Giulia thought about it while she gathered foam in her hands and stuck it to her chin, a sparkling beard. “No.”
“Good. Then turn around and I’ll wash your back.”
It made Giulia a little ticklish. Luisa got out first and held Giulia’s bathrobe open, tied it around her waist.
Later in bed she found Anselmo lying on his side with his back to her, barricaded in reproach. And sure enough, as soon as she lay down he started reeling off the waste of water, the time, school next day, lost sleep, bad habits. Luisa opened her little box of earplugs, shoved them in, and closed her eyes while he went on talking with his back to her. But from the tension of the sheets and the rocking of the mattress she could tell that her husband was still grumbling even in the silence.
When Anselmo finally fell asleep, Luisa leaned over him in the dark. Soft chest hairs stuck through his ribbed vest; she loved to caress them and Corrado would pull them out to initiate play-fighting. His long body, submerged in sleep, gave off warmth. Anselmo was three years younger than she was and this had always reassured her: during the war he was only a boy and he hadn’t had time to do anything bad.
Luisa got up and went to the kitchen, where she found some leftover roast potatoes in the fridge and began eating them, sitting there in the dark. Silvia’s disappearance, Palmina and her plans to run off, her own youth, marriage and work in the factory, illnesses, hospital stays and recovery, childbirth: that chorus of seemingly dissonant events corresponded to a secret harmony she was trying hard to name, as when you can hear a song in your head but you can’t sing it out loud. Some kind of glue was holding the pieces of her life together, an assumption, the same one that kept her from throwing plates at Anselmo when he badgered her. She tried to formulate it clearly to herself while chewing on cold potatoes and watching the jagged black mountains turn gray and white as the moon scythed through clouds, illuminating the snowfall on their peaks.
What’s keeping you upright? she wondered. It was her sense of duty. She’d been taught—by whom? everyone and everything: example, religion, people she loved—that you had to do things right, do the right thing, keep on going. How are things? Oh, we’re trundling along was the automatic reply, and yet it was perfectly sincere. Trundling along was a moral precept because life is a cart to pull, a work to bring to completion. When you’re tired, you persevere. When you’re suffering, you endure. When you want to leave, you stay. Industry as an antidote to unhappiness. Not that Luisa hadn’t been happy; she’d often been so. Her joys naturally came from persevering, enduring, and staying. After the death of her first love, she had married. After the death of her first baby, Giulia and Corrado had been born. She’d had a life of second chances. Of resurrections, as Sister Annangela had once told her.

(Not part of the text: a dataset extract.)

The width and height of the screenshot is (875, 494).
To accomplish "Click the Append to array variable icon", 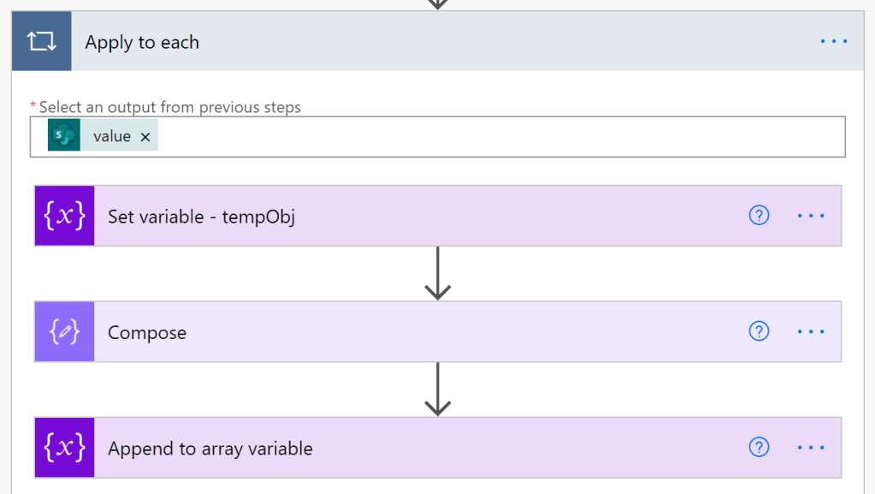I will [64, 447].
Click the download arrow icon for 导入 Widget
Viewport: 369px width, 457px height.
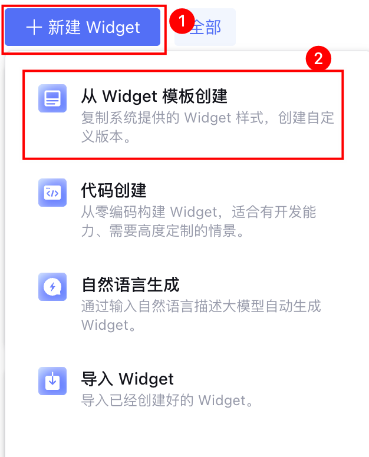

She recalled Silvia’s face when she came to visit Luisa in the hospital after she first gave birth, that inexpressive face that had allowed her to rest under its gaze. Silvia had sat down in the visitor’s chair, which she’d placed at a three-quarter-degree angle facing the window, and she stayed there for a long time, ankles attached to legs of steel. Silent, as if at a wake—for all practical purposes, it was one. Silvia was the only person who hadn’t tried to console her, nor did she try to guess, by watching her, whether she would ever get over the loss of her child.